I think this was taken somewhere between 1954, when we moved from Bakersfield to Oroville, and 1956, since I, on the right, cannot be much older than 14. Peter stands next to me; then our mother's mother, Grandma 'Dell (Adele); Robin, our sister, and Terry Thayer, our cousin. This is the front porch of our house.
Peter's expression is one common to him, of wistful diffidence (mine is of cocky, smart-alec self-assurance 😏). There was also this Peter:
Peter and I grew up in Bakersfield. When our father sold his optometry business in 1954 and bought the farm in Oroville, we moved there in the summer of 1954. The move was easier for me. I was finished with sixth grade - like New Zealand Year 6 - and would, in the course of events, have changed schools that year; Peter was a year behind me in school. The change was rather more disruptive for him - and, I am sure, for Robin, our sister.
Were Peter and I growing apart even then? It may be so. We were very different in our likes and habits. Peter was at home with cars; had his own car - I never owned a car until Edna and I married. When I prepared for my driving licence, Peter coached me, with sharp rebukes at my failures. He was interested in clothes - bought his own when our mother declined to buy the more stylish (and expensive) things he wanted. I ... well, those who know me will not need to be told that I was not ... dapper.
High school, University, marriage for both of us, but soon geography made a significant difference. My post-graduate studies were in Honolulu; Peter's in California. For all the rest of our lives we have been separated by many thousands of Kilometres. My wife Susan and I moved to Auckland in 1973; from there to Yap in 1976; and back to Auckland in 1984. Peter spent much of his life between Hawai'i and California. He visited us in Auckland once, and the Internet has reduced the force of some of that. Nevertheless, the physical distance has possibly been less significant than the religious.
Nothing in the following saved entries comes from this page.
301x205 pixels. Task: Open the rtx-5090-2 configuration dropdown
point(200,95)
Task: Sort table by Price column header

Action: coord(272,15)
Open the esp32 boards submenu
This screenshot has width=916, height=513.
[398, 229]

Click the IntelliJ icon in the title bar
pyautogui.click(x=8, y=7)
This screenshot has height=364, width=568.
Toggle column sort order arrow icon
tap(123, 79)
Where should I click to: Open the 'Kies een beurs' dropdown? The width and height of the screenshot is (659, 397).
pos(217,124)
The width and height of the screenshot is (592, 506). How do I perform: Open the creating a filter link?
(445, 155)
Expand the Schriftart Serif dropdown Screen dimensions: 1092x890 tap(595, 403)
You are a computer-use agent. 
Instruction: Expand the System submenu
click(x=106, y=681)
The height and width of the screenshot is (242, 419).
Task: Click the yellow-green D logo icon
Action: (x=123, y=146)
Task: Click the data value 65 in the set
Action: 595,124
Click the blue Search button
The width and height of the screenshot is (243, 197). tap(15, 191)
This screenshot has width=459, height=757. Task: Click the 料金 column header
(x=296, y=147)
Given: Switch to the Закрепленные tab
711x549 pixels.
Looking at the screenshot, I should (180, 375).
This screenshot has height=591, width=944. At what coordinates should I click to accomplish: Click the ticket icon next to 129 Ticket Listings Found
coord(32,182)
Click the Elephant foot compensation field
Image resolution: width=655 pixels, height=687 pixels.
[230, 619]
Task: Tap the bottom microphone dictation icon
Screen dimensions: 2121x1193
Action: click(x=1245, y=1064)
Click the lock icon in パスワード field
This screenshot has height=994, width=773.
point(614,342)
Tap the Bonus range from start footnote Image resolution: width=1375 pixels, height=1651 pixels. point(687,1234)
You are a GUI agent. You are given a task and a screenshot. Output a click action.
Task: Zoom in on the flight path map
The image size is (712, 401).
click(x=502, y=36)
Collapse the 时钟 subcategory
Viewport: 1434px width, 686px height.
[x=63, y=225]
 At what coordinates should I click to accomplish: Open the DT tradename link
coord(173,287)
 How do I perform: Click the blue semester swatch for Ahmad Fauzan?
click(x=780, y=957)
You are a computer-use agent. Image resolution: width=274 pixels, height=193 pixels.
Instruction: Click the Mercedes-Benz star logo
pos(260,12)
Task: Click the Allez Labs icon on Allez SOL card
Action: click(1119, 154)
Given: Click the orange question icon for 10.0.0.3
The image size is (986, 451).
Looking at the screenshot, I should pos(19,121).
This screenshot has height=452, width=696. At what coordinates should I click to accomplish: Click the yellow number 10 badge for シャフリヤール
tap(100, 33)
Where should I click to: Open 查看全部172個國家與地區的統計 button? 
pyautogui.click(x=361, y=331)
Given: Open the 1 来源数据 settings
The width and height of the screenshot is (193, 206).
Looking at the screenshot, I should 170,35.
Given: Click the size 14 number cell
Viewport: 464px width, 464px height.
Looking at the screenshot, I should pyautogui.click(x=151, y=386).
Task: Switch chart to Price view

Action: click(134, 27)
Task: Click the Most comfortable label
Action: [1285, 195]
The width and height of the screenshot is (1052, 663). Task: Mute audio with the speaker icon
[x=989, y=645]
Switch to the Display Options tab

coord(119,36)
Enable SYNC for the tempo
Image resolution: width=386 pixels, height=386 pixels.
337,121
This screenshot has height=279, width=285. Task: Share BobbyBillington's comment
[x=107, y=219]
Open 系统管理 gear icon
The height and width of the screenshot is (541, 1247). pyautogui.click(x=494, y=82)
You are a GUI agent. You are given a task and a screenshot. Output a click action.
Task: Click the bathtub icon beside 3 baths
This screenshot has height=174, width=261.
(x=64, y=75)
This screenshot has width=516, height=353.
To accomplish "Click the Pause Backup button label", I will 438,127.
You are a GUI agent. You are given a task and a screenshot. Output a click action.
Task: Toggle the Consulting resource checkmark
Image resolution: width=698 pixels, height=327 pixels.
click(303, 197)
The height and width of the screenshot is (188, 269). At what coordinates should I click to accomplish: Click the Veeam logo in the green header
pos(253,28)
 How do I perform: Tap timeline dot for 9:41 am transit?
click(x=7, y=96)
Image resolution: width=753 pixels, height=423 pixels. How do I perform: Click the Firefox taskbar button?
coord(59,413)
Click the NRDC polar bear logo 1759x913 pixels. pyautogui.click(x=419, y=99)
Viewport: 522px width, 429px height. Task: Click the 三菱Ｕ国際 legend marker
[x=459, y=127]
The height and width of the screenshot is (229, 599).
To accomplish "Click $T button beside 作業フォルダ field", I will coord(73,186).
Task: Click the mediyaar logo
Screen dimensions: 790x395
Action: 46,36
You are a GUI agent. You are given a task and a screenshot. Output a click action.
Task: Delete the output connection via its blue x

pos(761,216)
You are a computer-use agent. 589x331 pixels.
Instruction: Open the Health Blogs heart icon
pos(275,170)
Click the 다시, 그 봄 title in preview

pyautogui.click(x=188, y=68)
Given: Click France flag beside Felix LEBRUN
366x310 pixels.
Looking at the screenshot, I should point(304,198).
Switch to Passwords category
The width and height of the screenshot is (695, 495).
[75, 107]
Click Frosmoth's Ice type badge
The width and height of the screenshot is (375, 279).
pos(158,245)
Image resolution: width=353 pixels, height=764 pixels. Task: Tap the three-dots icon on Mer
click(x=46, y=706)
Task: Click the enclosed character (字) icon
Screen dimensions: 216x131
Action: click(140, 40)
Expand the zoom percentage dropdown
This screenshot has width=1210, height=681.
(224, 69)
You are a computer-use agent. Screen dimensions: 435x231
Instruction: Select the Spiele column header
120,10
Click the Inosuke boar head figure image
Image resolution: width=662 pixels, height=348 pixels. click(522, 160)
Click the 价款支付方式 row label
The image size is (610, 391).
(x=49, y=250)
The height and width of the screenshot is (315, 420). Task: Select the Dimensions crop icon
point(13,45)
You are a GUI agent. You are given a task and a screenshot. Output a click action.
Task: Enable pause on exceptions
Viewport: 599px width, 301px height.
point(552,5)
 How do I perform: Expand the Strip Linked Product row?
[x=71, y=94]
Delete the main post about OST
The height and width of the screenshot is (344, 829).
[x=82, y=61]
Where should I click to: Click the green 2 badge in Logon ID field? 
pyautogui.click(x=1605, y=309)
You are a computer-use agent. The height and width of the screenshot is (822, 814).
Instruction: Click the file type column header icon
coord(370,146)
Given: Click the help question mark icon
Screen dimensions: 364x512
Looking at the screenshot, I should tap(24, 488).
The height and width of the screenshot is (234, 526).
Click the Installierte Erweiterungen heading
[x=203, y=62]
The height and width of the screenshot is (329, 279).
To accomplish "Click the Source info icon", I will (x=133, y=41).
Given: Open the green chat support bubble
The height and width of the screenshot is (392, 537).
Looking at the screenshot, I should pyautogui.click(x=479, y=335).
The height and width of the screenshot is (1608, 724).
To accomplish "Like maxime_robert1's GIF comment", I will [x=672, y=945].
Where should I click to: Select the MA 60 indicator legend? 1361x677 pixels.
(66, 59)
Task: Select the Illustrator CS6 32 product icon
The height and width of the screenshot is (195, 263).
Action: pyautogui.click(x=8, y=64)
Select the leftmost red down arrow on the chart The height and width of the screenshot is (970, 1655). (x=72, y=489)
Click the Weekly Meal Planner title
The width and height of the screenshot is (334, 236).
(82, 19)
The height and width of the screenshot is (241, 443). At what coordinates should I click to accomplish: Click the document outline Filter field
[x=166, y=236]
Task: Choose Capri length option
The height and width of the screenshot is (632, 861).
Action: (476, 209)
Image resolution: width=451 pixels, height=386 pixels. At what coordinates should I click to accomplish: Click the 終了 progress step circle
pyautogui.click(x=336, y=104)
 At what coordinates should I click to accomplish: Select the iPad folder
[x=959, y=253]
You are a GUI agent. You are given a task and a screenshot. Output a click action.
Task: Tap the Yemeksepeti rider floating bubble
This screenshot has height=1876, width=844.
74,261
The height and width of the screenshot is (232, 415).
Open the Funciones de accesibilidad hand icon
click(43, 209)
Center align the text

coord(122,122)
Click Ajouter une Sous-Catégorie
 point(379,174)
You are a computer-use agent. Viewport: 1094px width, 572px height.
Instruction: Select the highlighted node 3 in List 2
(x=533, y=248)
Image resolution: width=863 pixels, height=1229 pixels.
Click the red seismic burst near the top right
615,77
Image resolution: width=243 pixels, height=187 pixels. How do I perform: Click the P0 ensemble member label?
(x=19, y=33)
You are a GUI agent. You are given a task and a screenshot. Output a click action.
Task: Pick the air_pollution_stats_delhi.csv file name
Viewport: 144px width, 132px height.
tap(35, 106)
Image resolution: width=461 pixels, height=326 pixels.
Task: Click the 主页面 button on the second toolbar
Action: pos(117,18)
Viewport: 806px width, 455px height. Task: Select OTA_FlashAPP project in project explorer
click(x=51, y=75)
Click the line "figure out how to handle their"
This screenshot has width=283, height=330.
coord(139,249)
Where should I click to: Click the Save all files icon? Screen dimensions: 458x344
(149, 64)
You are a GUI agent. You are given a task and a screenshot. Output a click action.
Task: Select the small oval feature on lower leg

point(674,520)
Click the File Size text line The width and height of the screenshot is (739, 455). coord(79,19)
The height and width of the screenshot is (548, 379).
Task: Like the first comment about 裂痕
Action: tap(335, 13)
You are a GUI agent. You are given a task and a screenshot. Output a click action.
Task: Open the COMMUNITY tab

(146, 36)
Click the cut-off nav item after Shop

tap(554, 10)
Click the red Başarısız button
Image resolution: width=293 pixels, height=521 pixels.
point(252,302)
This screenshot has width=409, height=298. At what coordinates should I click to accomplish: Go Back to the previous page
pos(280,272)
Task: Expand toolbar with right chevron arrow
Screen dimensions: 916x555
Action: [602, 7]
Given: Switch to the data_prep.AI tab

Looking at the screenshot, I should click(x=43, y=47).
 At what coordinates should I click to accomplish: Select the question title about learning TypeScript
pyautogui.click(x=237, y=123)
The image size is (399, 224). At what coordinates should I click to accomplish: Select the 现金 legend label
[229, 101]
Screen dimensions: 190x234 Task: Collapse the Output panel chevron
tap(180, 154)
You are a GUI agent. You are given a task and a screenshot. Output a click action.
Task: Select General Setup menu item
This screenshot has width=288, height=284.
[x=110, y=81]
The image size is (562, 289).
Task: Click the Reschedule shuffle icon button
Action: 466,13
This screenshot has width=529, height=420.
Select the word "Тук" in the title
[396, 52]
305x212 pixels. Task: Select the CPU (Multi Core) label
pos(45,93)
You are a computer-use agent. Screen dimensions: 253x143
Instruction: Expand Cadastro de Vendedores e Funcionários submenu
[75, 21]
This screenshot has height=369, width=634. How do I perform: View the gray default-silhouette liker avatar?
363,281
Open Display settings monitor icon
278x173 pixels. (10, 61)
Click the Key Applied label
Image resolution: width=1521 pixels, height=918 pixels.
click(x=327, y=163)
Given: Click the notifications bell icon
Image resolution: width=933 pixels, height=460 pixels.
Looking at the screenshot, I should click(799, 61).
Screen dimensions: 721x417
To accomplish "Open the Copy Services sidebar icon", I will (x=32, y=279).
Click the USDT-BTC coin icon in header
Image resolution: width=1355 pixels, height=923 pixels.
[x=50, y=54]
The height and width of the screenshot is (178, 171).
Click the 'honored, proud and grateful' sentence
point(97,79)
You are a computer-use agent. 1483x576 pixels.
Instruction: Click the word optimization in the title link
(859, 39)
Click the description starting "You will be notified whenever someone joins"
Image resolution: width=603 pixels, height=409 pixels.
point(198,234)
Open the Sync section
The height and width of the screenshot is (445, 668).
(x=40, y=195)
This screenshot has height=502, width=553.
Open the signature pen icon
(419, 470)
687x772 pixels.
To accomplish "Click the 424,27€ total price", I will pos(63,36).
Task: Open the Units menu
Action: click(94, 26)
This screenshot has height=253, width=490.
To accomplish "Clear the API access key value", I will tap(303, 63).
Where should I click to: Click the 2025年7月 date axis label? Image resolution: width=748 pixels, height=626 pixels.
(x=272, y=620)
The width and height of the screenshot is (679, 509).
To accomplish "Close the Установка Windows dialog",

Peter's wife (also Susan!) is a Christian. I became a Christian in 1970. I do not know for a certainty that these facts were of great importance for Peter - but I suspect they may have been of great moment. I remember a time - probably in 1972, when Susan and I had travelled to California after our marriage - when Peter and I talked about religion. He was concerned to understand why I, who had been as unreligious as it is possible to be, had changed. I was then in the throes of new conversion; and my know-it-all self-assurance had not lessened. I cannot imagine that my attempts to talk to him could have been less than off-putting - and not of use in explanation.
The subject never came up again. Peter referred to himself, from time to time, as the one remaining atheist in the family. He must have been conscious of this.
Peter was a physical anthropologist; a lecturer in anthropology; and an expert on Native American archaeology. I wish I had known more about his work. He, and, later, his son Sean, ran a business examining construction sites (mostly in California and Hawai'i) for archaeological remains needing attention. Because our parents, and our sister Robin, lived in Hawai'i, Peter spent much time there, flying between California and Hawai'i several times a year. His son David lives there still, on land adjacent to our sister Robin's.
But Peter became less and less involved in any of this. The time came when it was necessary for him to cease working; eventually to retire to a place of care; and early yesterday morning, found rest. When my son John phoned me yesterday morning to tell me about it, rest was the word that came to mind. I felt, then, that Peter's trials were over. Be at peace, my brother.